What is needed is an exact copy of the lines in the listing below, from the one with "You are a computer-use" up to and including the one with "Instruction: Open Registro de envío from menu", with no other lines.

> [MATERIALS PROVIDED]:
------------------------------------------------------------------------

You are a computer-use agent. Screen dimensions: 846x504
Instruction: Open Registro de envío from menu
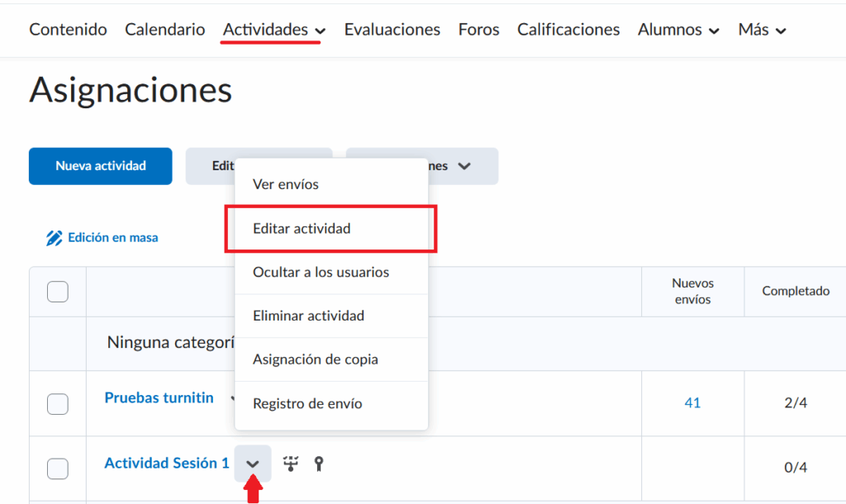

------------------------------------------------------------------------

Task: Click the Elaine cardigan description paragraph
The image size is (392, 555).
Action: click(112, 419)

------------------------------------------------------------------------

> [OUTPUT OF THE EXERCISE]:
You are a computer-use agent. Screen dimensions: 846x504
Instruction: Open Registro de envío from menu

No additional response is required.